Water crisis hits municipality
2008-01-04 22:20
Johannesburg - Residents in the Mkhondo Municipality of Mpumalanga are worried that sporadic water shortages in the area could lead to a cholera outbreak.
Rob Thomas, one of the affected residents, said people living in Amsterdam, Piet Retief and other surrounding areas in Mkhondo, had been experiencing water shortages since the beginning of December.
"Water has been on and off for the last four weeks and in the last three days residents have been without water at all," he said.
The dire situation had forced some of the residents to draw water from the nearby river.
"Some of the more lucky residents are utilising rain tanks, but the nearby township is not so lucky and residents there are drawing water from the river, allowing for the potential of a waterborne disease spreading throughout a town of nearly 20 000 residents," Thomas said.
Locals had not been told the reason behind the council's water cuts.
"If you approach them [the municipality] they will tell you that the shortage is due to electricity failure - then the same people will also tell you that it's because the nearby dam had gone dry.
"As a result residents are in the dark because officials keep changing their story," he said.
However, Mkhondo Municipality asset manager Henk Nel denied that the council had been misleading residents on the reasons behind the water shortages.
"We have been consistent in saying that the shortage was caused by wastefulness.

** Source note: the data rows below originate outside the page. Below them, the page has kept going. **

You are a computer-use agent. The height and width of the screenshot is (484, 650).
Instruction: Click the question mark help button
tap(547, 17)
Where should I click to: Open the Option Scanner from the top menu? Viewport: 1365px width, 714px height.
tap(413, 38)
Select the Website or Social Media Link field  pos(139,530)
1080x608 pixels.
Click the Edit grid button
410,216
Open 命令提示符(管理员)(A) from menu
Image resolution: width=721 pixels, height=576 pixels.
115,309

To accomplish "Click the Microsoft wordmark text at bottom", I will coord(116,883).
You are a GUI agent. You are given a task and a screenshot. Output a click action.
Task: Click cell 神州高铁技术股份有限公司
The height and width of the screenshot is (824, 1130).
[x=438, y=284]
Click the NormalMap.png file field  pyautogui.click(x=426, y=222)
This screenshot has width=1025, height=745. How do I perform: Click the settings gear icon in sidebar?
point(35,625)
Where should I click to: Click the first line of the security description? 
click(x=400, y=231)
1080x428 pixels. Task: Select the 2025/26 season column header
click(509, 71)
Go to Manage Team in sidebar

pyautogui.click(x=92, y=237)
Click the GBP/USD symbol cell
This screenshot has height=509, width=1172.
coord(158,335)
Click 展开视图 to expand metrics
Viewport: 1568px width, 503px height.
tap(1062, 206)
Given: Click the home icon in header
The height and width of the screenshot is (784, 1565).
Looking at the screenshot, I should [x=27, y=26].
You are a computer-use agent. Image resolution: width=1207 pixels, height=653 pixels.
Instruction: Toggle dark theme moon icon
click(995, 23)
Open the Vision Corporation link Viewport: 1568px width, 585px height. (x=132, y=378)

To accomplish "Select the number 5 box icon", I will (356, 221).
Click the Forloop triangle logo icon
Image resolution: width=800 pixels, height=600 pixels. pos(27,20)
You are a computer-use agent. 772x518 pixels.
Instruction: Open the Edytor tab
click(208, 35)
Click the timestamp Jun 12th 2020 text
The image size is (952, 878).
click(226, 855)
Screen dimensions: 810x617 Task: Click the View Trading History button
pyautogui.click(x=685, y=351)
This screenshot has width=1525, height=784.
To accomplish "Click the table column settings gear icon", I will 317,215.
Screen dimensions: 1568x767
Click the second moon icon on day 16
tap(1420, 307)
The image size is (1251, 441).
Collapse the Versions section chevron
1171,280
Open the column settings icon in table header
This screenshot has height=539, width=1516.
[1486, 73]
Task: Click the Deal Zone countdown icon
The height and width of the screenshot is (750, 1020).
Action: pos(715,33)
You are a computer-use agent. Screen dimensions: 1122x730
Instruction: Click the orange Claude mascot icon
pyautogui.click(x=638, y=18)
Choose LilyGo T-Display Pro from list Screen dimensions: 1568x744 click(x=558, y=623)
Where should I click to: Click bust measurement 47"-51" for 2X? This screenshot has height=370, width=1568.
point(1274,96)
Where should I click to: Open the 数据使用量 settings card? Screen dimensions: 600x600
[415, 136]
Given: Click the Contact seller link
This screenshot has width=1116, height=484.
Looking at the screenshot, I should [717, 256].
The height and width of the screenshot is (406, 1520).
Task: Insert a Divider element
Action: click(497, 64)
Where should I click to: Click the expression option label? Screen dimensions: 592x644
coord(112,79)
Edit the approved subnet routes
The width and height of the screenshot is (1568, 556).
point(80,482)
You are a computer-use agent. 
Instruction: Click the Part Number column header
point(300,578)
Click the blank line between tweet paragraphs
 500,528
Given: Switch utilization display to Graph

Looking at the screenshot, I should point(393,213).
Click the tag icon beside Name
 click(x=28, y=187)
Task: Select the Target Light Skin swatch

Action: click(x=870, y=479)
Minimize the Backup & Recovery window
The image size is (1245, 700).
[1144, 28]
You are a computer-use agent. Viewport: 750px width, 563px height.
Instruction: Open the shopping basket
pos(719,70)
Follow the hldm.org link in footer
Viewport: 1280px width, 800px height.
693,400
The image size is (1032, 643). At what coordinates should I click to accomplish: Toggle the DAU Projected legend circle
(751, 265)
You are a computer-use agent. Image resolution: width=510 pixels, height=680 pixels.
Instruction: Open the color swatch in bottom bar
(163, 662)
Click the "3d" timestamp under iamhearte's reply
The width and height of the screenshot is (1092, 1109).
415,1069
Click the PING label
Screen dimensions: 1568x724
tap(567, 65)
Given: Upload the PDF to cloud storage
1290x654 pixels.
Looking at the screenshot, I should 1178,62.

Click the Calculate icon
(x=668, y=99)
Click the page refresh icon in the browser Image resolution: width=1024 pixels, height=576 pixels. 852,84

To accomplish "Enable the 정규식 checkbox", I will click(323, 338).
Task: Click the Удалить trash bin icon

Some of the residents use large amounts on watering their gardens and filling up their pools.
"The problem had been made worse by the fact that there have been no rains in the areas for more than four weeks."
However, Nel said the council was working on the problems and that a solution would soon be found.
In 2005, a outbreak of typhoid in Delmas left five people dead and 3 346 others diagnosed with waterborne diseases such as cholera.